With the help of an outstanding community effort named conda-forge, wradlib can now be more conveniently installed on linux, windows and osx.
Until now, installing wradlib and its dependencies could be tricky, with each OS having its own issues. On Windows, we so far recommended to satisfy all depencies via Python(x,y). This was convenient; however, it limited users to Python 2.7, and, more importantly, to 32-bit Python. This was a serious drawback particularly for memory-intensive applications.
With this post, we present a new installation approach that is harmonised across platforms. Using conda-forge/wradlib-feedstock, we provide installable wradlib packages for all major OS (accounting for different python and numpy versions, and offering 32-bit builts for Windows, if desired). All builts are tested and uploaded to the conda-forge channel.
The default-conda channel provides many wradlib dependencies out of the box, but not all. Hence, we also contributed to the conda-forge/gdal-feedstock making it the first feedstock serving two different package versions (gdal 1.11.4 and 2.0.2).
As a result, wradlib can now be conveniently installed using the conda package manager. Windows users should be aware, though, that this approach is not compatible with Python(x,y). So you need to make a decision.
So this is the basic walk through:
Install the Anaconda environment of your choice
Clone the root environment or create one from scratch
$ conda create --name wradlib --clone root or $ conda create --name wradlib python=2.7
Add the conda-forge channel
$ conda config --add channels conda-forge
Activate wradlib environment
$ source activate wradlib
> activate wradlib
Install wradlib (and dependencies)
(wradlib) $ conda install wradlib
Set GDAL_DATA environment variable (needed for georeferencing)
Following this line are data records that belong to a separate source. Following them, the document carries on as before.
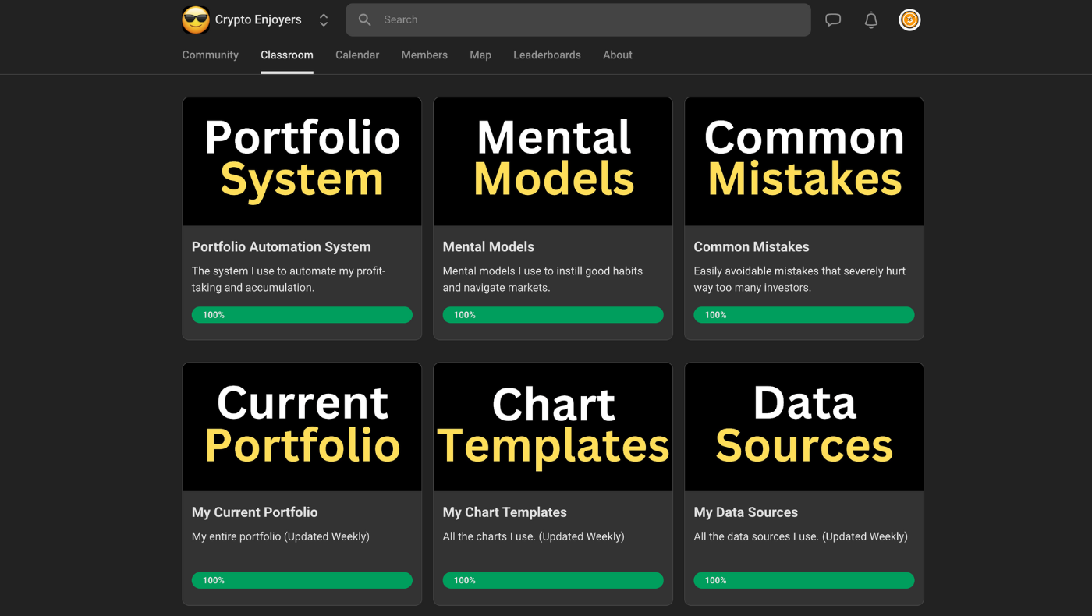Click the My Data Sources progress bar

coord(803,580)
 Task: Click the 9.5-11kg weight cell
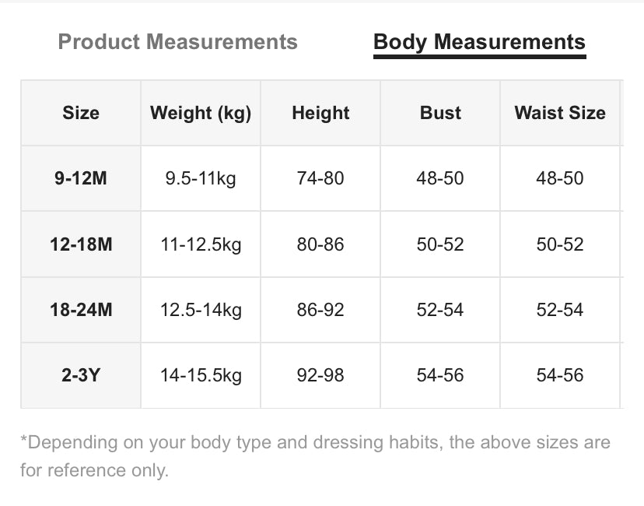(201, 178)
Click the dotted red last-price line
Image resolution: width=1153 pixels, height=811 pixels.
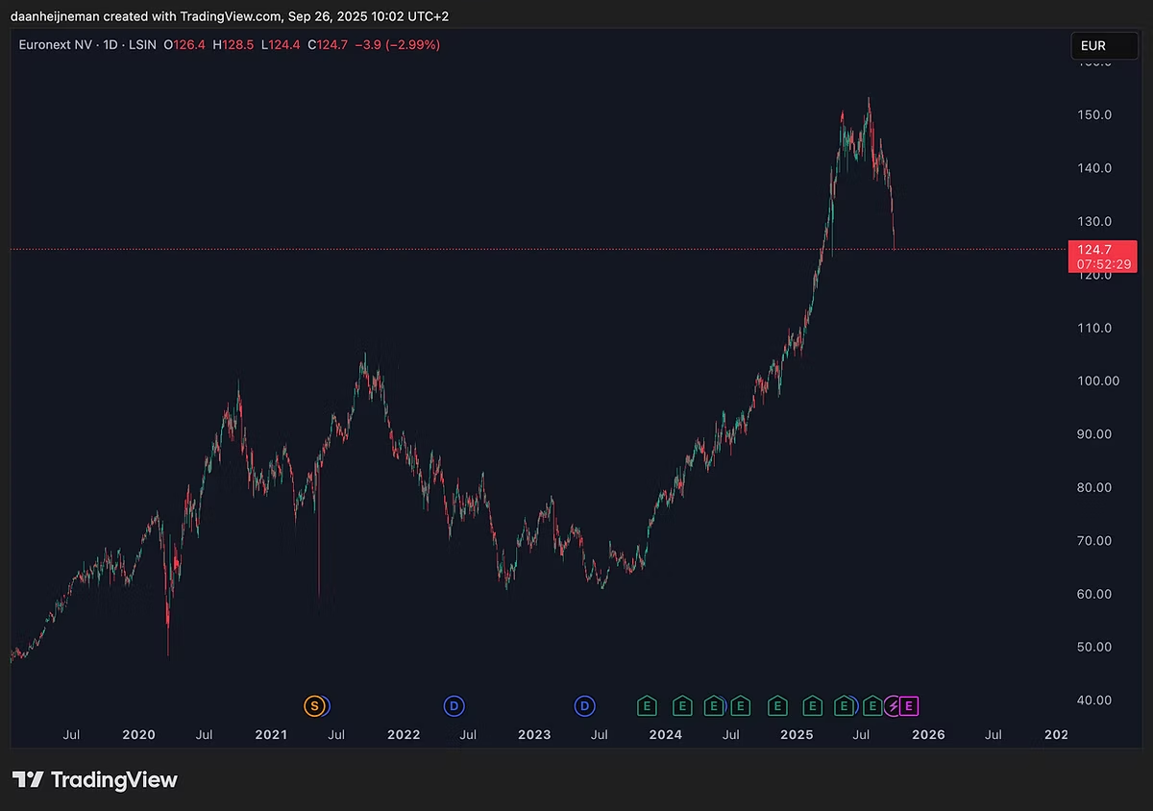coord(538,249)
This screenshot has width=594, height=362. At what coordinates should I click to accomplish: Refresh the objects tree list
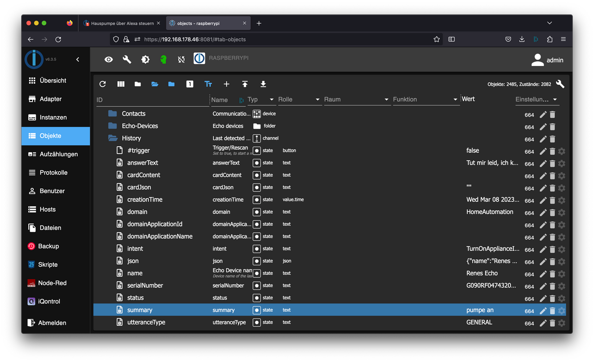[102, 84]
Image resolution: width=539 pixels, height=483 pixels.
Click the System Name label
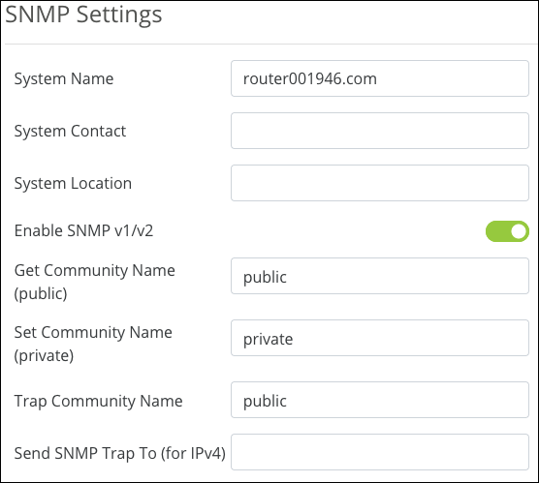click(64, 79)
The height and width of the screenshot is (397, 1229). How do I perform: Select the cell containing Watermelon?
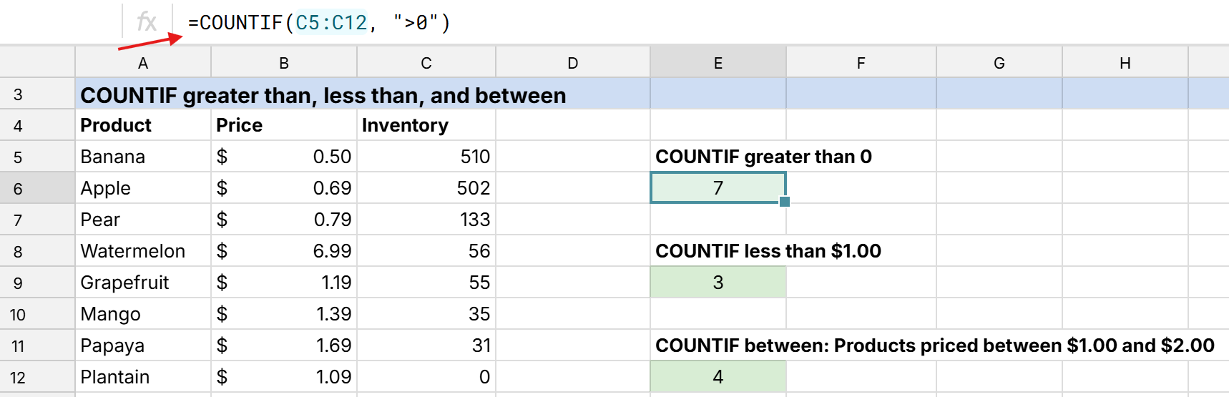tap(133, 251)
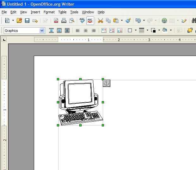The height and width of the screenshot is (170, 196).
Task: Expand the Borders dropdown arrow
Action: [x=136, y=31]
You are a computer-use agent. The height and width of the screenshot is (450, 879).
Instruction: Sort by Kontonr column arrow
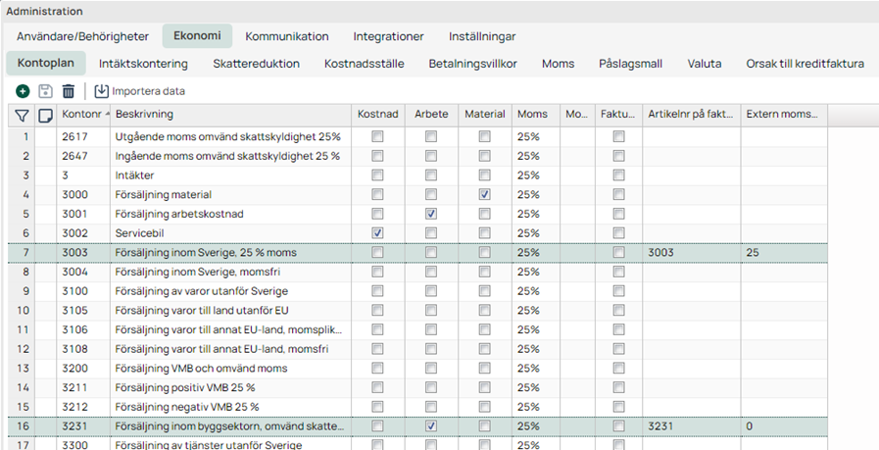point(107,114)
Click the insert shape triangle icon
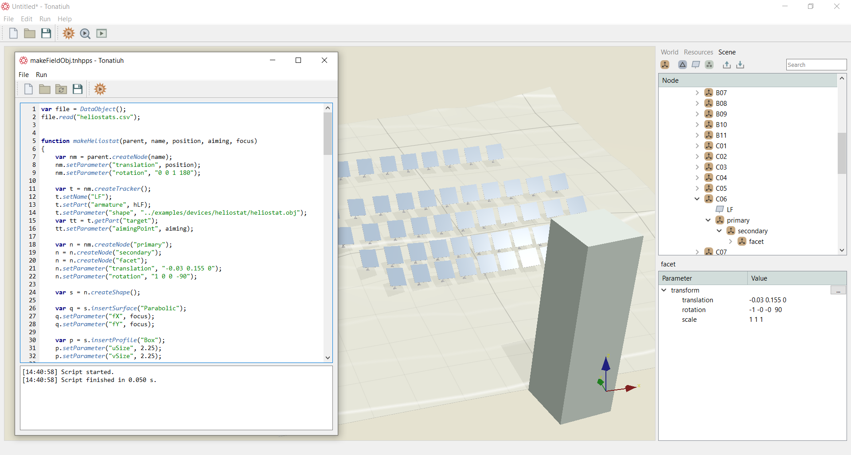The width and height of the screenshot is (851, 455). pyautogui.click(x=683, y=65)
(wradlib) $ export GDAL_DATA=/path/to/anaconda/envs/wradlib/share/gdal
[wradlib] > setx GDAL_DATA C:\path\to\anaconda\envs\wradlib\Library\share\gdal
Optional dependencies can be installed OS independent with
(wradlib) $ pip install xmltodict
We hope that this new approach will make the installation of wradlib more convenient, and, as a result, enhance its usability on all major platforms - thanks to Anaconda from Continuum(R) and the conda-forge community effort.